Singju is a dish from Manipur. It originated with the Meitei culture but has been widely adopted by most of the ethnic communities of the state and in some neighbouring states of Northeast India. Often served as a spicy side dish, it is also a popular as an afternoon or evening snack.
Given that its main ingredient are seasonal vegetables, Singju has many variations. However, there are two main types: Veg and Non-Veg.
The veg version of this dish is mainly reserved for ritual occasions where there meat/fish consumption is prohibited.  Non-Veg is the more popular version, and includes the traditional fermented fish, Ngari.

History

, being one of the most ancient independent kingdoms of South Asia, before becoming a part of India in 1949, has many distinctive local customs and traditions, owing to various influences throughout time.
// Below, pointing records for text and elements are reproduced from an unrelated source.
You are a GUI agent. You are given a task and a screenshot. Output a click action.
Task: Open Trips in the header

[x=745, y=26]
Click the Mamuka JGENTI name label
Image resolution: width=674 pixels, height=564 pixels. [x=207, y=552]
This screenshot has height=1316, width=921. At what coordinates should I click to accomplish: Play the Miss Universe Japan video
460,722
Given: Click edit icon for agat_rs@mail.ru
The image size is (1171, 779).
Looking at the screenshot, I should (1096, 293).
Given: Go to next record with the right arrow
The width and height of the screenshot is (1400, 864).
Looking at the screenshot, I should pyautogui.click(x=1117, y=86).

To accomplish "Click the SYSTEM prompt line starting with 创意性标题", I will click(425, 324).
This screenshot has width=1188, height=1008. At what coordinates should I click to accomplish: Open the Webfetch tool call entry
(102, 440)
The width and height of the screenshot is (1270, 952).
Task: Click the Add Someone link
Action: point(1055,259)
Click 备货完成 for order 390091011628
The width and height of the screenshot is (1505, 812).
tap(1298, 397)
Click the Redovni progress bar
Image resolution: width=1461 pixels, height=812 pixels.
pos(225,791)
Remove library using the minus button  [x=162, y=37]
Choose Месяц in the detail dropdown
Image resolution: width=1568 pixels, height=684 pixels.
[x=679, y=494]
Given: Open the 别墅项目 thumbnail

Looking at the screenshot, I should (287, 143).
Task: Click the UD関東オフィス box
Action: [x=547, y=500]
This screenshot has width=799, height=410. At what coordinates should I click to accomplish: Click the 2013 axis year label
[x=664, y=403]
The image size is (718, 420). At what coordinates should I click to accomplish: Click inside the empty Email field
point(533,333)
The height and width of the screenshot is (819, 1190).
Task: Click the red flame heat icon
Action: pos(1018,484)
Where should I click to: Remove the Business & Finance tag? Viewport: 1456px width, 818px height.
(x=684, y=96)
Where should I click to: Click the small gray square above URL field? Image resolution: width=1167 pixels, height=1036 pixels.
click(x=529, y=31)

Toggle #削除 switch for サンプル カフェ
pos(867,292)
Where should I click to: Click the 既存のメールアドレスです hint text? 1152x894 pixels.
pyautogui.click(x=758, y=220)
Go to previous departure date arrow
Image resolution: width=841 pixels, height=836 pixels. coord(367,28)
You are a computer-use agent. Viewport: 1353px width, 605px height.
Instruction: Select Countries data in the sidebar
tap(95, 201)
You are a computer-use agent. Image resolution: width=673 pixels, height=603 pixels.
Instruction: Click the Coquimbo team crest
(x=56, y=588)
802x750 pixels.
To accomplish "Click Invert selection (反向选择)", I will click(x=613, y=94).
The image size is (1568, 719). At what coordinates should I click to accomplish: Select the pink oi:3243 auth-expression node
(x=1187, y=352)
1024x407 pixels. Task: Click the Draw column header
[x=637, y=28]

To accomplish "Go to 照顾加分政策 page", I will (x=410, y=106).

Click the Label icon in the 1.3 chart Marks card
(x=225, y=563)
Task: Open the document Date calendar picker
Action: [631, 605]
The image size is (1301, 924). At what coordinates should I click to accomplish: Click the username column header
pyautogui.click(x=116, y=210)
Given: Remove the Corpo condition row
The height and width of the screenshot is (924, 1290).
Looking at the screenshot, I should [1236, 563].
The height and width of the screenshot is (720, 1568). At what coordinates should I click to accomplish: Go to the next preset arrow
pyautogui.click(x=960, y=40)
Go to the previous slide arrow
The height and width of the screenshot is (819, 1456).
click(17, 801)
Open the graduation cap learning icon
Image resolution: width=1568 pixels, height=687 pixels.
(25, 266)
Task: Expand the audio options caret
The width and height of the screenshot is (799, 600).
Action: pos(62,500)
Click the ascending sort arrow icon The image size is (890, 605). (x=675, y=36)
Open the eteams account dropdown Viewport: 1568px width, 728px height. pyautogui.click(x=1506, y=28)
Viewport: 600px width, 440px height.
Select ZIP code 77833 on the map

The word "Singju" comes from two words - "Manaa-Masing" and "Suba". "Manaa-Masing" means green vegetables and "Suba" means combining. Therefore, in rapid pronunciation the word "Manaa-Masing" drops to "Sing" and the word "Suba" transform to "Ju" for the better pronouncement. As a result, the word, "Singju" was born.

Preparation

Singju is a versatile dish that may be made vegetarian or non-vegetarian. There are two distinct ways to prepare singju.

Veggie Singju

A veggie singju is mainly served in ritual feasts of the Meitei which are observed at home courtyards or shrine yards, or community complexes. It can be eaten at family homes too, but typically people prefer the non-veg versions in a non-ritual context.
In this form of the dish, the main ingredients are perilla seeds, chanaa powder, salt, chillies and various green leafy vegetables.

Non-veg Singju

A non-veg version of singju is mainly eaten at home, and widely sold in restaurants all over Manipur, and in some other areas of India as well. The tag "non-veg" is because of the use of the fermented fish ingredient Ngari. Because of this, it can not be served at ritual feasts of the community, which must be vegetarian.
In this type, the main ingredients are Ngari, salt, chillies and green leafy vegetables.

Common Singju Vegetable Ingredients

Any vegetable can be used to make singju, but some are more popular than others.
Popular additions include:
  1. Lotus stem
  2. Stink Bean
  3. Cabbage
  4. Cauliflower
  5. Hawai Debi or Tebi
  6. Hawai Maton
  7. Unripe Papaya
  8. Banana Flower
  9. Rice Bean
  10. Onion

    Morok Metpa or Ametpa

Morok Metpa or Ametpa is another singju like dish. Morok means chilli and Metpa/Ametpa meaning crush. It is traditionally eaten along with daily meals at home but are not served at rituals. Like singju, it can be prepared in two ways, veg and non-veg, the former is usually eaten during the mourning period until the shraddha ceremony or on days when people skip any type of fish/meat due to religious beliefs. It is usually made by frying red chillies, chives and onions as opposed to the usual steamed or roasted fermented fish and chillies eaten everyday.